Just because someone has 2 dogs and produces pups is not always the best situation...these people, and I am sure they feel absolutely terrible, do not have the knowledge or background to be breeding and these poor babies paid the price. 

Save up, find a good breeder who knows what they are doing and who has proven breeding stock....there are a few breeders up that way with west German showline dogs who should be able to provide you with a nice, stable companion pup

Sorry for your loss of Gizmo :rip:

Lee


----------



## sitstay (Jan 20, 2003)

How tragic! Made even more so by how very avoidable it was.

Good luck in finding a great breeder. They are out there.
Sheilah


----------



## Wetdog (May 23, 2001)

Research your breeders more carefully the next time.

I think it was very careless and negligent of the breeder allowing the puppies to be around a grown male's food dish at that age.
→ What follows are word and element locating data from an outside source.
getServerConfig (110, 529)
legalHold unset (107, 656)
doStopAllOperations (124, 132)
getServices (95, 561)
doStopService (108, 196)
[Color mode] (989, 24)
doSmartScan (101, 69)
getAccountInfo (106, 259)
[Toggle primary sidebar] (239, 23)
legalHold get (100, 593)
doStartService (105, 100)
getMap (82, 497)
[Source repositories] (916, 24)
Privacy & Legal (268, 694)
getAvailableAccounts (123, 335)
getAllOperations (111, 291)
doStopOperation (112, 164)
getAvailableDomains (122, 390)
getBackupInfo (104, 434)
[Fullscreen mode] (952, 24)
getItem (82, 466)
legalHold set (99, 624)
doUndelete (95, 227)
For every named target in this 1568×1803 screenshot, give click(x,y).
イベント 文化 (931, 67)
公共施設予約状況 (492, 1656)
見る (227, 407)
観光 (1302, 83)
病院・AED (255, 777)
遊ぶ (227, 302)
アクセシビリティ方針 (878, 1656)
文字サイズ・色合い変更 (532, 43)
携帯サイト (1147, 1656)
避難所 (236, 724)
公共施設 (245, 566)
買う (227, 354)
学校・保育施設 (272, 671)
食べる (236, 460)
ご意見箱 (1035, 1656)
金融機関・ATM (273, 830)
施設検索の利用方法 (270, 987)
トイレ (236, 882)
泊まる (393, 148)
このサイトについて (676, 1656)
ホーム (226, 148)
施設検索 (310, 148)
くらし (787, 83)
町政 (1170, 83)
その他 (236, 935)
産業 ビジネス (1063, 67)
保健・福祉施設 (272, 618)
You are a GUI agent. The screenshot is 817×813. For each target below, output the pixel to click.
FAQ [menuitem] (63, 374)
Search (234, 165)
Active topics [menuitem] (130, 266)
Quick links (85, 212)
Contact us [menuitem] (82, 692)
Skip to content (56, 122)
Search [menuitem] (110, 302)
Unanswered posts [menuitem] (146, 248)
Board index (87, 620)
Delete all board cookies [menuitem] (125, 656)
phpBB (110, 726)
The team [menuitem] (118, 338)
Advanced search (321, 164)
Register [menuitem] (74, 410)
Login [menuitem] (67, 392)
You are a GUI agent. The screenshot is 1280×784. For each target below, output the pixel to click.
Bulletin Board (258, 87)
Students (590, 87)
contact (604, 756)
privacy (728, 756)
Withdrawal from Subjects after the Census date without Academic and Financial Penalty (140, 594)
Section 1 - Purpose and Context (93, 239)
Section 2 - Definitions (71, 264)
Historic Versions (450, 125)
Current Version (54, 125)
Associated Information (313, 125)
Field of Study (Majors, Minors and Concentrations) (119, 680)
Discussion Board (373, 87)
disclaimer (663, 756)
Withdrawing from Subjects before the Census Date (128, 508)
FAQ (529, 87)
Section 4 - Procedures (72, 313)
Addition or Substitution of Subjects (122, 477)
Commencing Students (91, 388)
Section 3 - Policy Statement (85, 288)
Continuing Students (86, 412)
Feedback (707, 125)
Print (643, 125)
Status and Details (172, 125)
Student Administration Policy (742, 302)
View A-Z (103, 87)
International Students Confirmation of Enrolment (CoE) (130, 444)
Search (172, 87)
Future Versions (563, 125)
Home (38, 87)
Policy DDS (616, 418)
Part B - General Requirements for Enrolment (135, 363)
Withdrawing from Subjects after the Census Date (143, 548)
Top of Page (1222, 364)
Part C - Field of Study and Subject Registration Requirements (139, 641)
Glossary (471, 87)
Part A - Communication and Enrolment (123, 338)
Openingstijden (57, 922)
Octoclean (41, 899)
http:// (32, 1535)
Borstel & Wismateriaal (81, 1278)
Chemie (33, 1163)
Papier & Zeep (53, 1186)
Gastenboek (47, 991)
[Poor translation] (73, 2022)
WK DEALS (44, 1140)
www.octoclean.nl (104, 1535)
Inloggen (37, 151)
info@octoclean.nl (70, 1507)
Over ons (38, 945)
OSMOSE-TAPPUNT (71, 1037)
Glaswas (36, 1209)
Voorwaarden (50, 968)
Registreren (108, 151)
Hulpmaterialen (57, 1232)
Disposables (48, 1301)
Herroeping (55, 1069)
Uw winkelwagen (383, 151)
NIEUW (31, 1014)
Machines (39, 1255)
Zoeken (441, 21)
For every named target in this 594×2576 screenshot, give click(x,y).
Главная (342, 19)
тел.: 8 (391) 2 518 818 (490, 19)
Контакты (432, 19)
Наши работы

Very sad...............and a wake up call for you to learn more before you select your next puppy/breeder.


----------



## Betty (Aug 11, 2002)

Wetdog said:


> Research your breeders more carefully the next time.
> 
> I think it was very careless and negligent of the breeder allowing the puppies to be around a grown male's food dish at that age.
> 
> Very sad...............and a wake up call for you to learn more before you select your next puppy/breeder.


I concur.

How horrible and how avoidable.


----------